# Notebook for Generating dataframes from multiple sessions

Pilot 3 added more checks for engagement early in the experiment.
Iteration names:
'pre-pilot3':

## 1. Read in packages and set up server connection
This first section will read in necessary packages for anaysis and establish file paths and connections to the mongo db server

In [82]:
import os
import sys
import urllib, io
os.getcwd()
sys.path.append("..")
sys.path.append("../utils")
sys.path.append("../analysis/utils")


import numpy as np
import scipy.stats as stats
import pandas as pd

import pymongo as pm
from collections import Counter
import json
import re
import ast

from PIL import Image, ImageOps, ImageDraw, ImageFont 

from io import BytesIO
import base64

import  matplotlib
from matplotlib import pylab, mlab, pyplot
%matplotlib inline
from IPython.core.pylabtools import figsize, getfigs
plt = pyplot
import matplotlib as mpl
mpl.rcParams['pdf.fonttype'] = 42

import seaborn as sns
sns.set_context('talk')
sns.set_style('darkgrid')

from IPython.display import clear_output

import warnings
warnings.filterwarnings("ignore", category=DeprecationWarning)
warnings.filterwarnings("ignore", message="numpy.dtype size changed")
warnings.filterwarnings("ignore", message="numpy.ufunc size changed")

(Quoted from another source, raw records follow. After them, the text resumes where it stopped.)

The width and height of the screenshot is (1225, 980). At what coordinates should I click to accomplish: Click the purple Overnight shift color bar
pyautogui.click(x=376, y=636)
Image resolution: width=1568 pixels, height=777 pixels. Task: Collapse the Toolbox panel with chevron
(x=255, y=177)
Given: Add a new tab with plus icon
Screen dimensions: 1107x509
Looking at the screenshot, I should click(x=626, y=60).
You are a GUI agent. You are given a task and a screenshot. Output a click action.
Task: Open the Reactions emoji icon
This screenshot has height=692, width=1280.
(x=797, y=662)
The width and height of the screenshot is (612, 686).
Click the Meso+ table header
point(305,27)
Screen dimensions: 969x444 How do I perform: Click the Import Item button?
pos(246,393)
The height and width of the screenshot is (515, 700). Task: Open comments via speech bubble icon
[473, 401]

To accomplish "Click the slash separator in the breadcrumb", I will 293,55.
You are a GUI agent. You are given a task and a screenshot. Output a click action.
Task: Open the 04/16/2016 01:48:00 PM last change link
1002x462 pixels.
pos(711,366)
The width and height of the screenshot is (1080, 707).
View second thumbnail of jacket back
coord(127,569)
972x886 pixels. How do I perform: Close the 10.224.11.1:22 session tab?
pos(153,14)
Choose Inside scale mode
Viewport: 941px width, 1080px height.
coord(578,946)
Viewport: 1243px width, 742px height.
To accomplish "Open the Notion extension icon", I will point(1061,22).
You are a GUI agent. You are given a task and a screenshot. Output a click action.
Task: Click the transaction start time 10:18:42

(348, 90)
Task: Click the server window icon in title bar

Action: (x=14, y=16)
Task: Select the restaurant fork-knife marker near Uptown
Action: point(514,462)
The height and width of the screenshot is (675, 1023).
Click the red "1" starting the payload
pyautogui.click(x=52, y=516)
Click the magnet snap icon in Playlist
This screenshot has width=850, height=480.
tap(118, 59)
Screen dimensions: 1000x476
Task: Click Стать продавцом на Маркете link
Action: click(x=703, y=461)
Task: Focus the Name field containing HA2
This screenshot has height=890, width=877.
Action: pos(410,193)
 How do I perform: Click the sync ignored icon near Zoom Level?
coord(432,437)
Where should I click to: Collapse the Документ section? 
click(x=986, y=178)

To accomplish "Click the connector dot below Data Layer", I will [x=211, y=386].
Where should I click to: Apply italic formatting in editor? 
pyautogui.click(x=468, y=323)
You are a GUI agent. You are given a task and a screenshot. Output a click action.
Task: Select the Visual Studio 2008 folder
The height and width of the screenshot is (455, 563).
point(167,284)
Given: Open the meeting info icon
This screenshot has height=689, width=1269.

import drawing_utils as drawing
import importlib
import scoring

In [83]:
## directory & file hierarchy
proj_dir = os.path.abspath('..')
datavol_dir = os.path.join(proj_dir,'data')
analysis_dir =  os.path.abspath('.')
results_dir = os.path.join(proj_dir,'results')
plot_dir = os.path.join(results_dir,'plots')
csv_dir = os.path.join(results_dir,'csv')
json_dir = os.path.join(results_dir,'json')
exp_dir = os.path.abspath(os.path.join(proj_dir,'behavioral_experiments'))
png_dir = os.path.abspath(os.path.join(datavol_dir,'png'))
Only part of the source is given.